Flag spat sullies candidates’ vow to stand together at 9/11 site

? On the same day that John McCain and Barack Obama pledged to put differences aside and appear at Ground Zero for the seventh anniversary of the Sept. 11 terrorist attack, the two campaigns were engaged Saturday in a flap over the American flag.

The spat began in this Republican stronghold at an airport rally for McCain and running mate Sarah Palin. Before the Republican presidential ticket took the stage, a radio personality emceeing the event announced that veterans were going to give the crowd thousands of small American flags that were discarded and rescued from Obama’s massive Democratic National Convention rally at Denver’s Invesco Field at Mile High Stadium.

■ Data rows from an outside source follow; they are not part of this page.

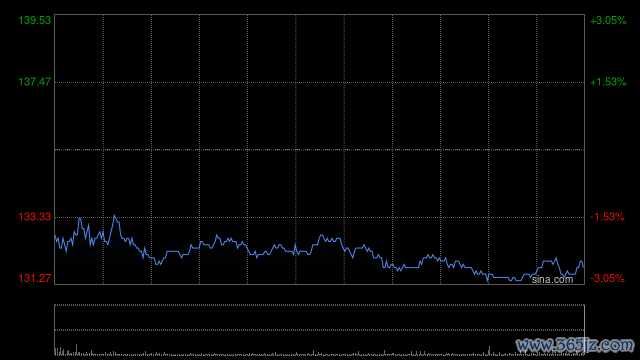
Task: Open the www.365jz.com watermark link
Action: click(x=575, y=345)
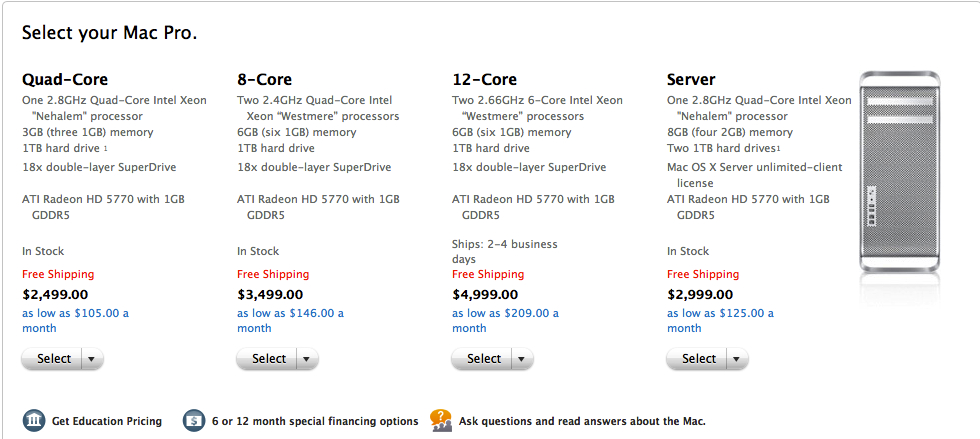Viewport: 980px width, 439px height.
Task: Click Ask questions and read answers link
Action: pyautogui.click(x=582, y=421)
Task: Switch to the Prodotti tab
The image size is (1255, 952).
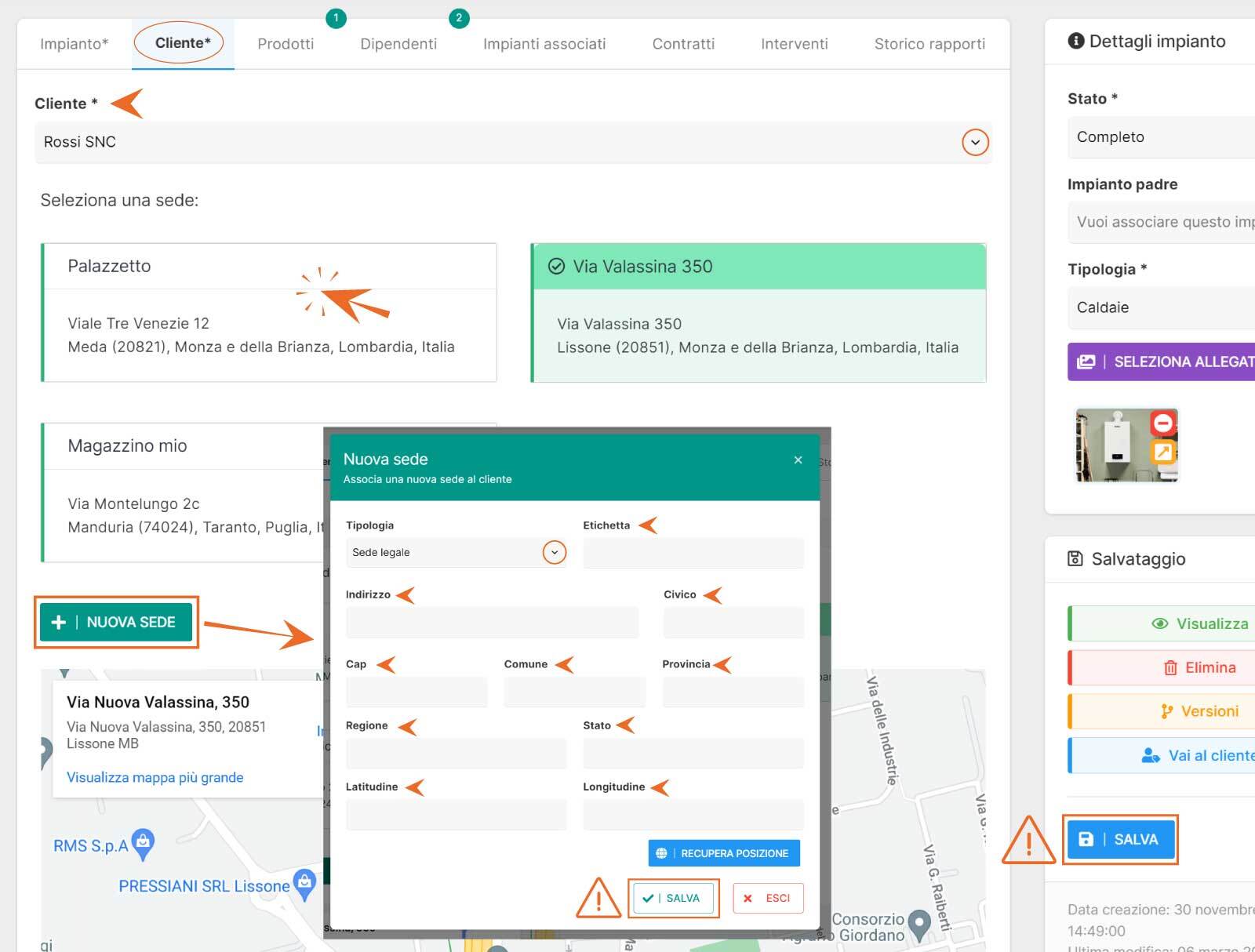Action: coord(286,44)
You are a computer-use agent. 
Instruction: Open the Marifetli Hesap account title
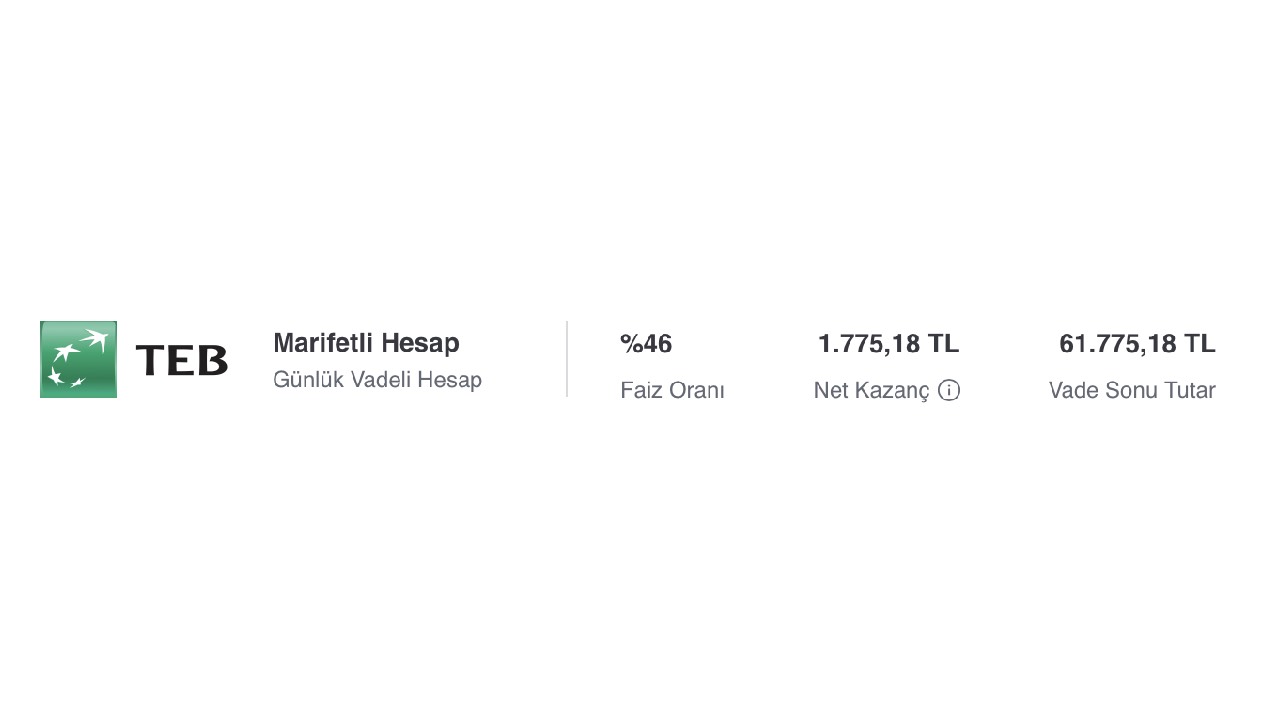[366, 343]
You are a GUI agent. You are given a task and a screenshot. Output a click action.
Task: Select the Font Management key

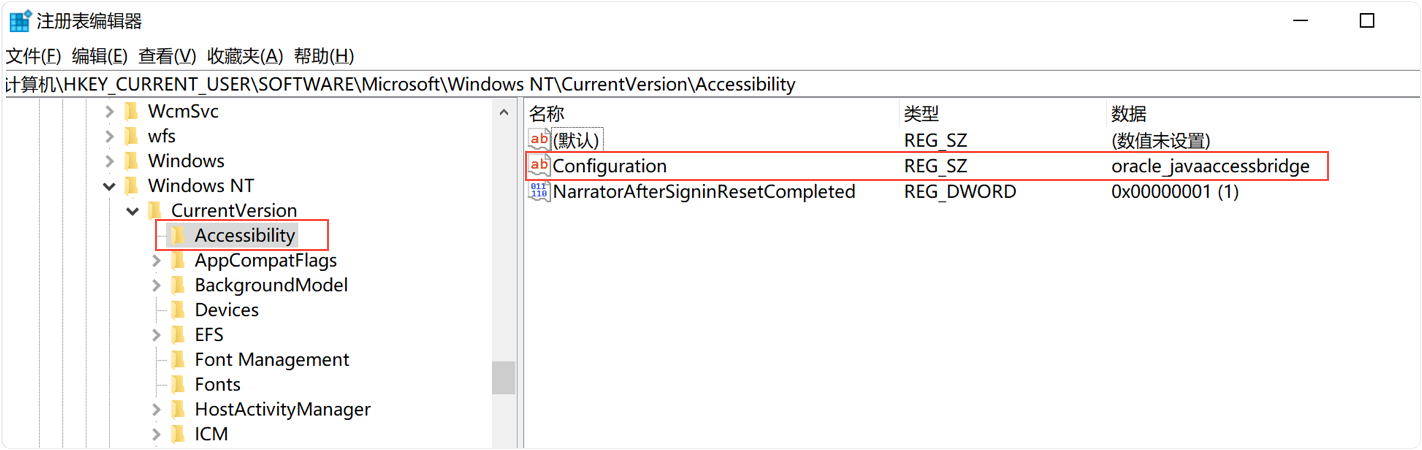271,360
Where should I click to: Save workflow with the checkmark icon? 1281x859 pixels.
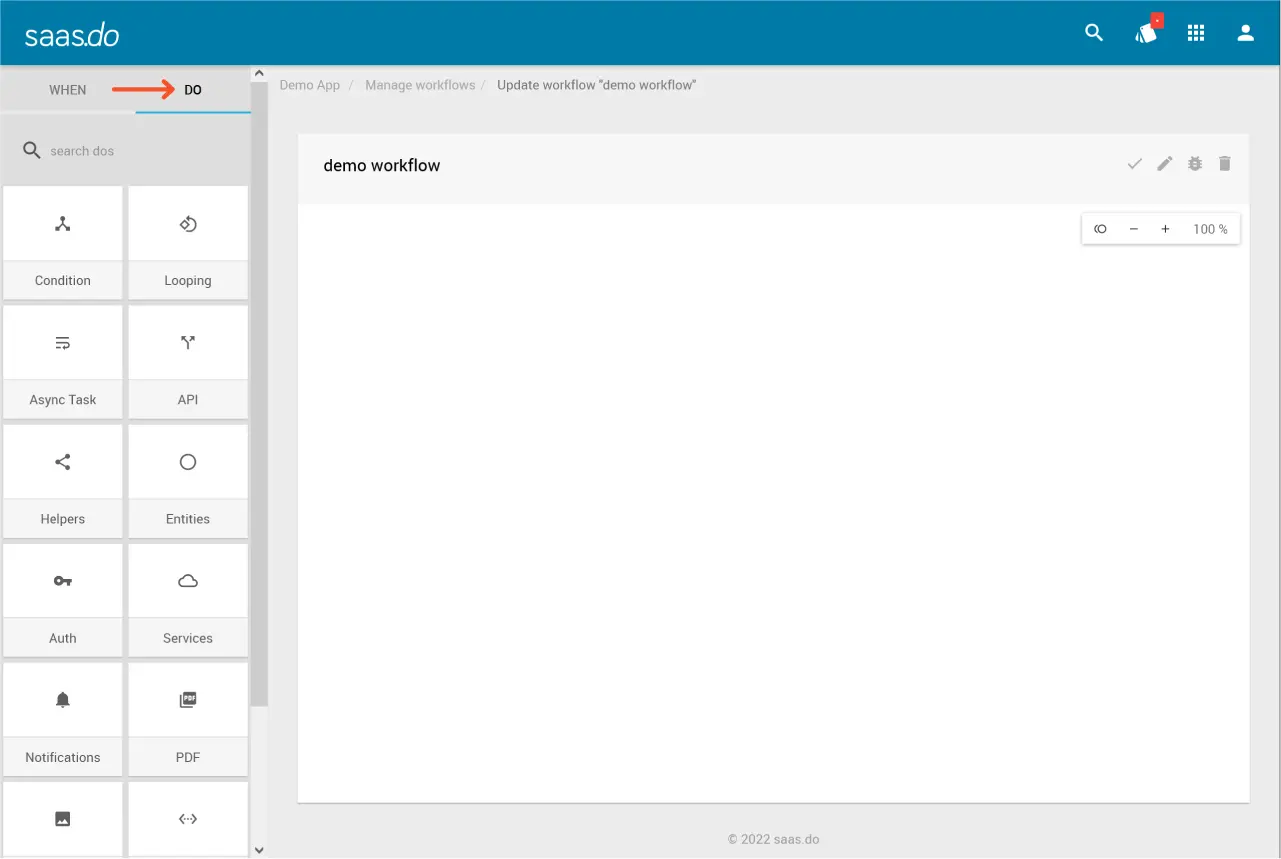[x=1135, y=164]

The emcee, radio host Dan Caplis, told the estimated audience of 12,000 the flags were going to be thrown away or burned. McCain supporters said the flags were found by a vendor at Invesco Field after the convention. The vendor allegedly found trash bags full of flags in and around garbage bins, recovered them and gave them to the McCain campaign.

But the Democratic National Committee and Democratic convention organizers said the flags were snatched – not discarded – from Invesco Field by the McCain camp.

“American flags were proudly waved by the 75,000 people who joined Barack Obama at the Democratic National Convention,” Karen Finney, a Democratic National Committee spokeswoman, said in a written statement. She accused McCain’s supporters of “a cheap political stunt calling into question our patriotism.”

The McCain campaign stood by the story of how it obtained the flags and accused the Democratic National Committee and convention organizers of operating in “crisis control.”